Fast forward to late 2024, and that audacious bet by MicroStrategy co-founder Michael Saylor has, in the eyes of many, paid off spectacularly. The company’s stock price has rocketed twentyfold to nearly $75 billion, catapulting it into the Nasdaq 100 index. UK investors have piled in, tantalized by the prospect of a bitcoin proxy play without the hassle of holding crypto directly.
The “Flywheel” Financing Strategy
How exactly did a humdrum business software provider morph into a turbocharged crypto trading vehicle? The key lies in Saylor’s unique “flywheel” approach to financing MicroStrategy’s bitcoin binge. Here’s how it works:
- Issue convertible bonds with low or zero interest rates
- Use bond proceeds to buy more bitcoin
- Rising bitcoin prices boost MicroStrategy stock
- Sell new shares at higher prices to raise more bitcoin-buying funds
- Rinse and repeat the cycle with more bonds and stock
Through this self-reinforcing loop, Saylor has engineered an ingenious way for MicroStrategy to ride the upward draft of the crypto bull market. Bond investors get exposure to any bitcoin price upside through the ability to convert to stock later, while equity holders cheer the steady inflow of capital to scoop up more coins.
Brilliant or Bonkers?
Of course, not everyone is sold on the MicroStrategy model. Skeptics paint Saylor as a reckless gambler, arguing the company has evolved into little more than a hyper-leveraged bitcoin fund with a flimsy software business tacked on.
MicroStrategy is preying on investors and pumping up optimism in bitcoin to drive higher volatility in its stock. Investors who want to buy bitcoin should just buy bitcoin or the numerous bitcoin ETFs available.
– Michael Lebowitz, RIA Advisors
The core risk lies in MicroStrategy’s staggering debt load. With some $7.2 billion in outstanding convertible bonds used to finance bitcoin buys, even a modest pullback in crypto prices could spell disaster if the notes come due and bitcoin is trading well below the purchase price. A sustained bear market or regulatory crackdown could send the whole enterprise toppling.

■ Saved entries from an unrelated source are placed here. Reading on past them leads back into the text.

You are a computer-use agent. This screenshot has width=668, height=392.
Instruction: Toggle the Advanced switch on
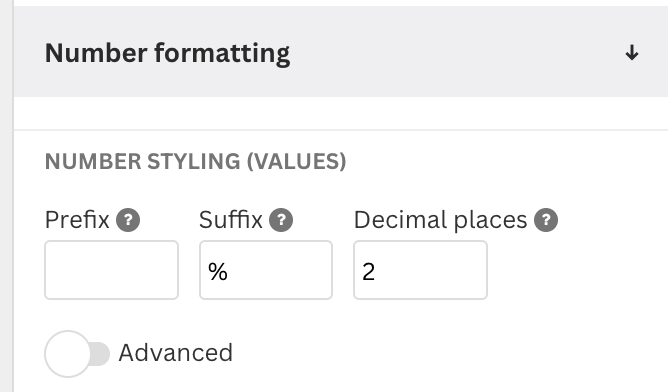77,354
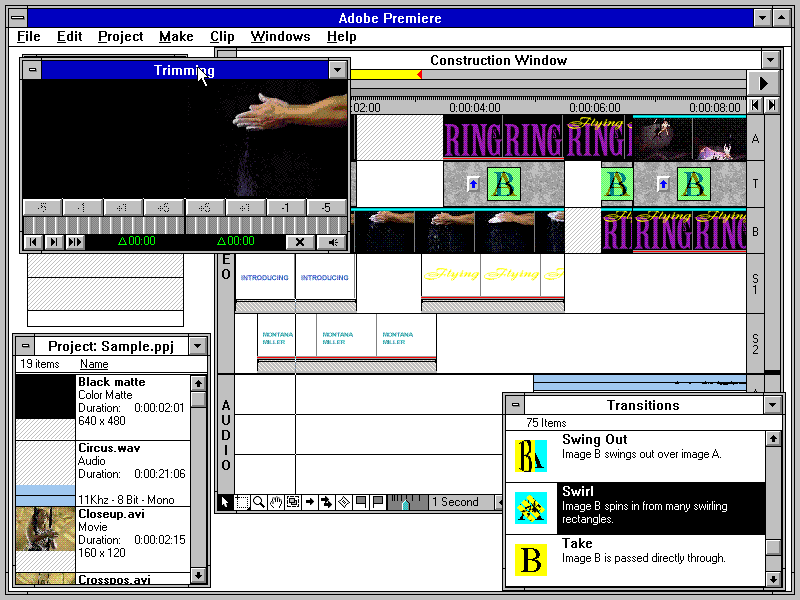Screen dimensions: 800x600
Task: Click the right-side -5 frames trim button
Action: (326, 208)

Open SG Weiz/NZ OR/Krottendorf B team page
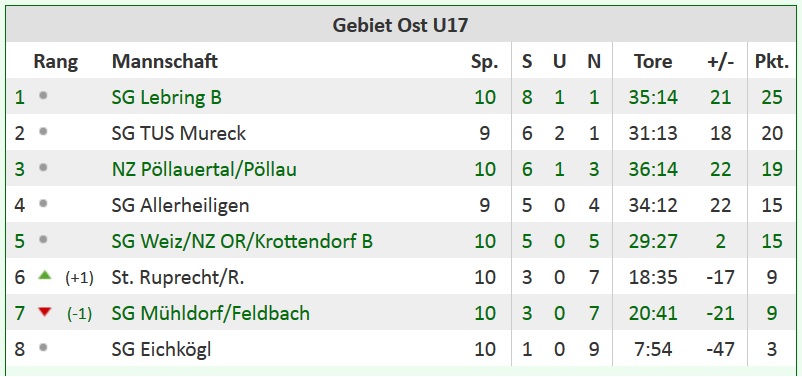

Believing in the Bitcoin Dream
Still, true believers see any price dip as a chance to indulge Saylor’s insatiable appetite for sats (the smallest unit of bitcoin). He remains adamant that MicroStrategy will hold strong as bitcoin marches toward his lofty prediction of $1 million per coin. If he’s right, $100,000 may seem a quaint memory for future investors.
The fate of MicroStrategy has become a Rorschach test for one’s view on bitcoin itself. Bulls see a brilliant way to play the crypto revolution through traditional financial instruments. To bears, it’s emblematic of a reckless frenzy where the pursuit of number-go-up has blinded companies to the dangers of an overleveraged balance sheet and a capricious regulatory environment.
Only time will tell if MicroStrategy’s moonshot bet cements Saylor as a visionary or a cautionary tale. But one thing is certain—in a market where risk-taking is richly rewarded, fortune favors the bold. By pushing his chips all-in on bitcoin, Saylor has engineered the ultimate high-stakes wager for the crypto era.